Helium dimer (⁴He₂) represents a fascinating example of a very delicate quantum system whose existence has been theoretically discussed since 1920s. It was only observed experimentally in 1993 or 1994, and is still a hot research topic.

With a tiny binding energy and an enormous size, helium dimer is the weakest bound, most extended and “delocalized” diatomic system. Due to its extreme dimensions and exotic character, helium dimer is considered as a unique system to study electron correlations over large distances. And the dimer is regarded as a quantum halo system that spends most of its time in a classically forbidden region.

To probe the structure of helium dimer, the researchers at IMP and their collaborators considered the fragmentation of the helium dimer into singly charged ions by collisions with relativistic highly charged projectiles.

It was found that the interaction of an ultrafast projectile with an extreme extended object—helium dimer—possesses interesting features that are absent in collisions with normal molecules/atoms.

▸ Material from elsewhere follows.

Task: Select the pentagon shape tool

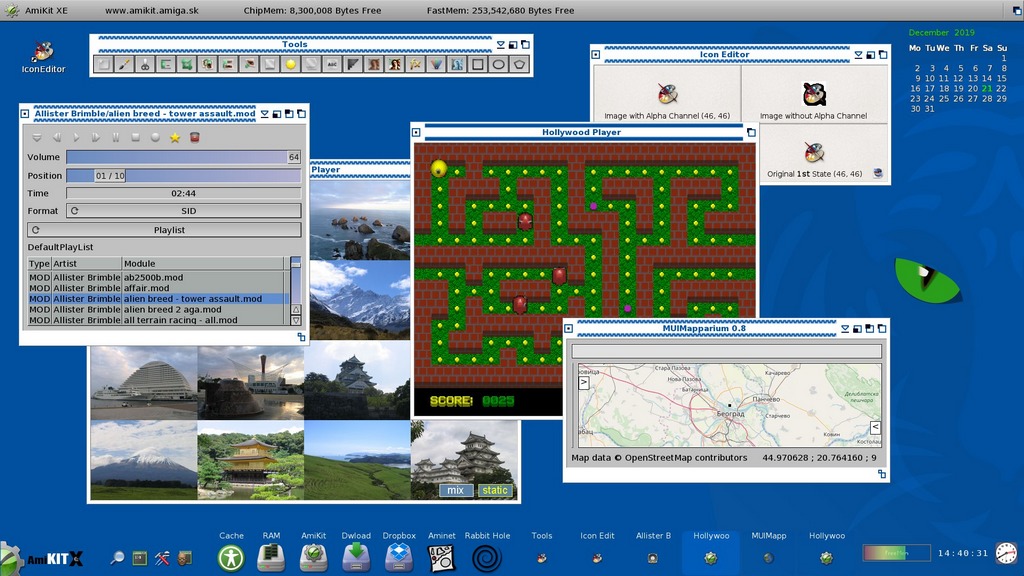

The researchers demonstrated that ultrafast projectiles, due to their extremely long interaction range, can probe the structure of the dimer ground state in the halo region between 14 angstroms and 250 angstroms, where the dimer spends 80% of its time.

They also suggested that such projectiles can be used for accurate determination of the binding energy; moreover, they showed that this mechanism is strongly influenced by relativistic effects and the classical description of the collision dynamics fails completely.

There are several laboratories worldwide where these processes are studied experimentally. In particular, researchers at IMP possess the ability to prepare various gaseous experiements, including dimer targets, in a reaction microscope at the heavy ion storage ring, which lays foundation for future research on helium dimer.